Reputation: 126
So I am trying to associate a specific value ('Property Damage') with every row in my dataset but I am having some trouble with this. Specifically, I want to multiply the value in the 'MD' column for each row by a number (0.02, 0.15, etc.) if it meets the conditions specified in the for loop (e.g. if i >= 0.8062, print etc.). I have included my code below:
df['RAND'] = np.random.uniform(0, 1, size=df.index.size)
dfRAND = list(df['RAND'])
def sim_1():
for i in dfRAND:
result = []
if i >= 0.8062:
df['Property Damage'] = df['MD'].apply(lambda x: x * 0.02)
print(list(val for x, val in enumerate(df['Count']) if
x == dfRAND.index(i)), 'LF0', i,':', df['Property Damage'])
elif 0.01 <= i < 0.89062:
df['Property Damage'] = list(df['MD'].apply(lambda x: x * 0.15))
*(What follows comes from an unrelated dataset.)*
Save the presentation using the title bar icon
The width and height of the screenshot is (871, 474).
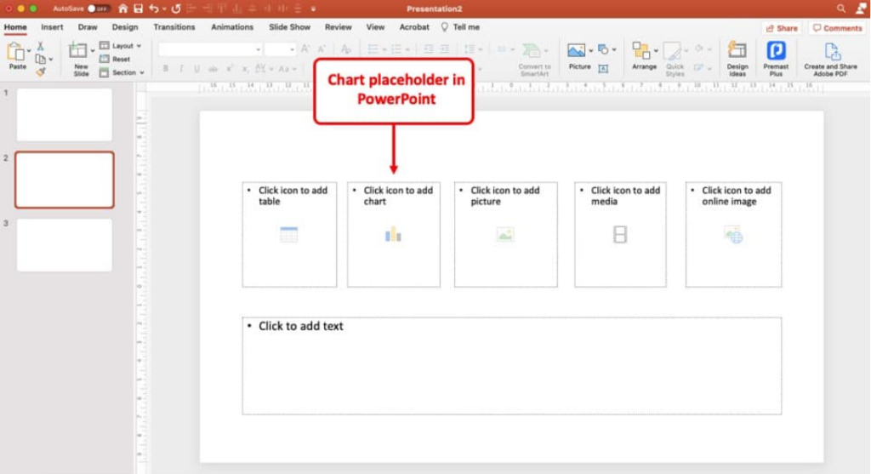tap(138, 9)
print(list(val for x, val in enumerate(df['Count']) if
x == dfRAND.index(i)),'LF1', i, ':', df['Property Damage'])
elif 0.05 <= i < 0.01:
df['Property Damage'] = list(df['MD'].apply(lambda x: x * 0.20))
print(list(val for x, val in enumerate(df['Count']) if
x == dfRAND.index(i)),'LF2', i,':', df['Property Damage'])
elif 0.025 <= i < 0.05:
df['Property Damage'] = list(df['MD'].apply(lambda x: x * 0.50))
print(list(val for x, val in enumerate(df['Count']) if
x == dfRAND.index(i)),'LF3', i,':', df['Property Damage'])
elif 0.0125 <= i < 0.025:
df['Property Damage'] = list(df['MD'].apply(lambda x: x * 1))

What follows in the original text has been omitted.